En cours de chantier, on entreprend la rénovation des éléments de production de chauffage et de climatisation, les premiers durant l’été, les seconds durant l’hiver tout en sauvegardant une installation de secours qui garantisse la sécurité des installations informatiques.

MESURES PARTICULIÈRES

Pour répondre aux impératifs de la protection des locataires de l’immeuble et de l’emprise minimale sur la zone publique au pied de l’immeuble, le chantier s’est étalé dans le temps, d’avril 2014 à septembre 2016. Les six zones ont été traitées deux par deux. Les phases correspondant à la place de la Fusterie ont duré quatre mois et demi, de mai à novembre 2014. Celles touchant l’angle place de la Fusterie-rue du Rhône qui ont duré sept mois et demi, se sont déroulées de janvier à octobre 2015. Enfin, les phases correspondant à la rue du Rhône, sept mois et demi également, ont pris place de janvier à octobre 2016.

DÉFIS/POINTS FORTS

Finalement, la gestion d’un tel chantier a demandé une parfaite organisation tant par son emplacement public que par la protection des habitants de l’immeuble durant une période de deux ans et demi.

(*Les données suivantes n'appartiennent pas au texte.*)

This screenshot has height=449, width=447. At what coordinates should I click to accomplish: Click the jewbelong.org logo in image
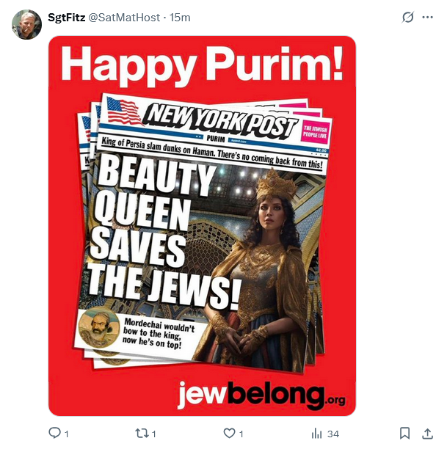click(261, 396)
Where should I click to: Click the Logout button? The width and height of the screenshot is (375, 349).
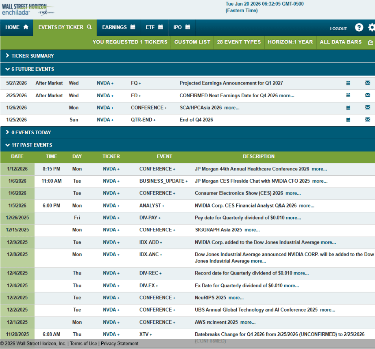338,28
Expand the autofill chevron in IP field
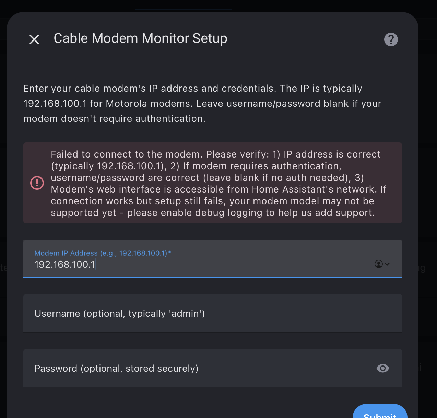 point(387,264)
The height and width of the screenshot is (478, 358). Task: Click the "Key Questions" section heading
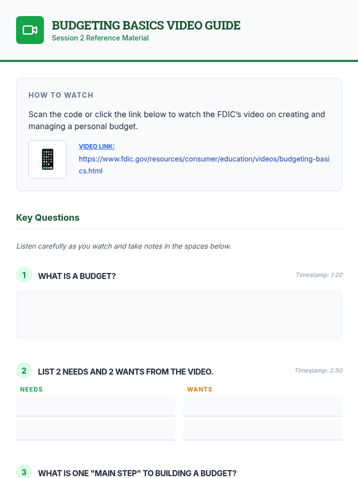(48, 217)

Un large dialogue avec les locataires a permis d’anticiper les difficultés d’une intervention lourde dans un environnement occupé et exigeant de solides protections: l’immeuble abrite notamment une banque. Négociations sur les horaires de travail, contrôle d’accès, systèmes d’alarme installés dans les échafaudages, installation provisoire de pompes à chaleur dans la zone des travaux pour garantir le bien-être des occupants, recours à des moyens les moins bruyants possible (laser) pour les travaux de découpe, tout a été mis en place pour que la coexistence des habitants et des intervenants sur le chantier reste pacifique.

Mais les résultats sont probants, tout d’abord sur le plan esthétique: avec un immeuble ouvert sur le lac, aux couleurs ocres, largement vitré. Et sur le plan énergétique: par les nouveaux éléments de façade – triple vitrage, stores de protection solaire et écrans vitrés de protection – et le remplacement des appareils de production de chaleur et de climatisation.

Ramenées aux standards actuels, les spécifications énergétiques du bâtiment se sont améliorées de manière radicale puisque, dans sa configuration ancienne, la consommation d’énergie primaire était plus du triple de la norme et celle d’émission de gaz à effet de serre, près du double.